I think I'm feeling a little depressed. I want to feel like Im making something better than it was, but right now I just am not doing it. My kids and family, yes. But nothing further than that right now. And some days not even that.
 
I think I'm feeling a little depressed. I want to feel like Im making something better than it was, but right now I just am not doing it. My kids and family, yes. But nothing further than that right now. And some days not even that.

Now see - if you had posted this question differently, my response would have been different..:goodvibes Like - "I don't feel as though I'm doing anything in my life that matters to the others - as opposed to my own family.. What types of things could I do?"
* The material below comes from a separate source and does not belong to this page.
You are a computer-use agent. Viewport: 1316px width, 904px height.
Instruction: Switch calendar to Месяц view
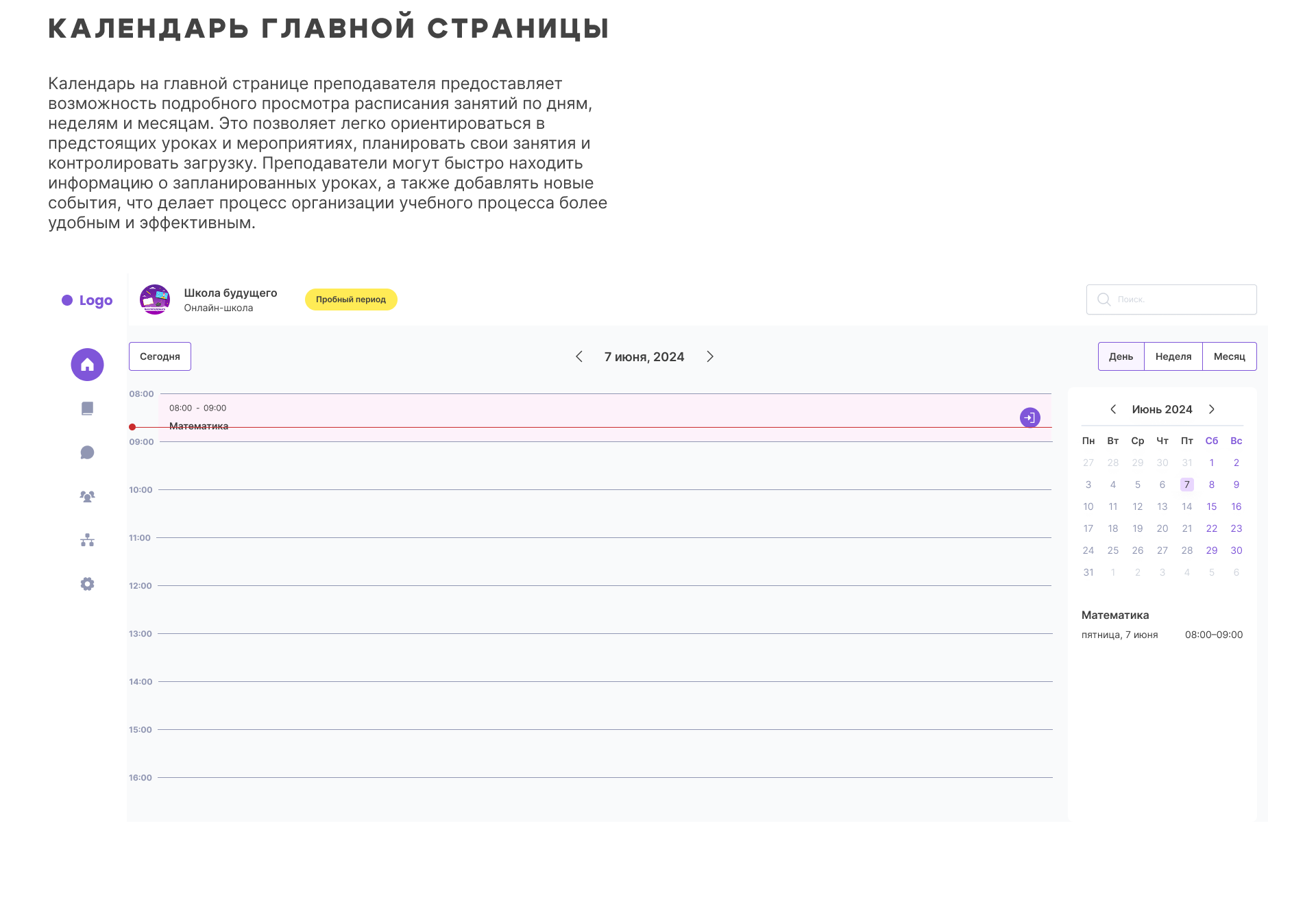pyautogui.click(x=1229, y=356)
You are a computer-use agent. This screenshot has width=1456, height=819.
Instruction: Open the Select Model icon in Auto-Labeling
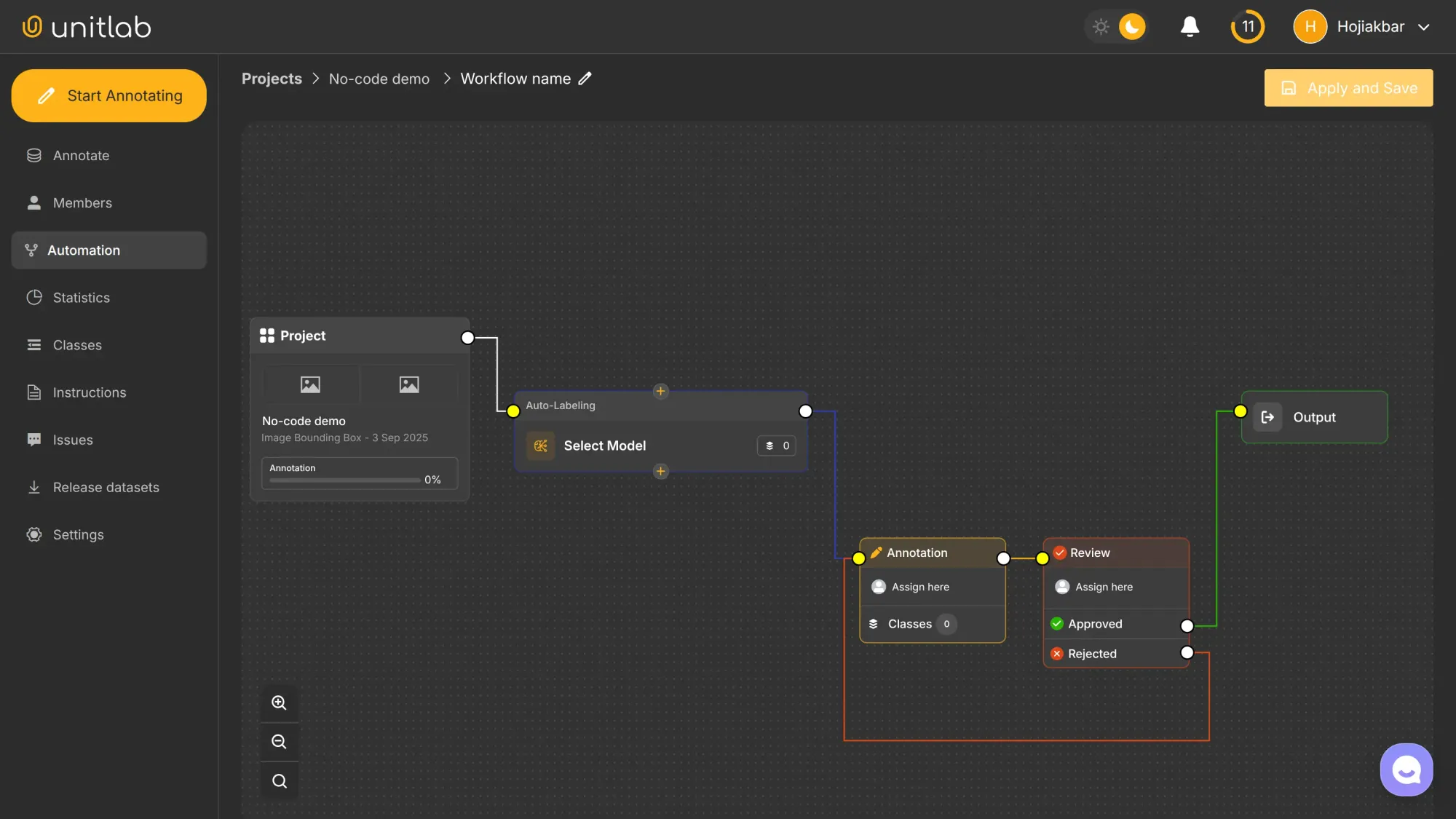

I then would have proceeded to list some possibilities - without any mention of whether they are the particular things that I engage in or not.. See what I mean? :goodvibes
 
I know what you are asking Teacups.

My goal for my future, is to be in a place where I can live my life as a humanitarian.
I want to help causes like hunger/poverty relief, AIDS cures, Genocide in third world countries, abuse victims support, animal rights, and many, many more.
I want to visit other countries and inspire them to make a change, make a difference. To "Be The Change They Want To See In The World" as Gandi put it.

I have changed because of recent events, and because I have been inspired to leave my mark in the world. I want to do my part in making it "a better place for you and me and the entire human race."

I don't want to do nothing for mankind, I want to spread peace, love, and unity, in any way I can.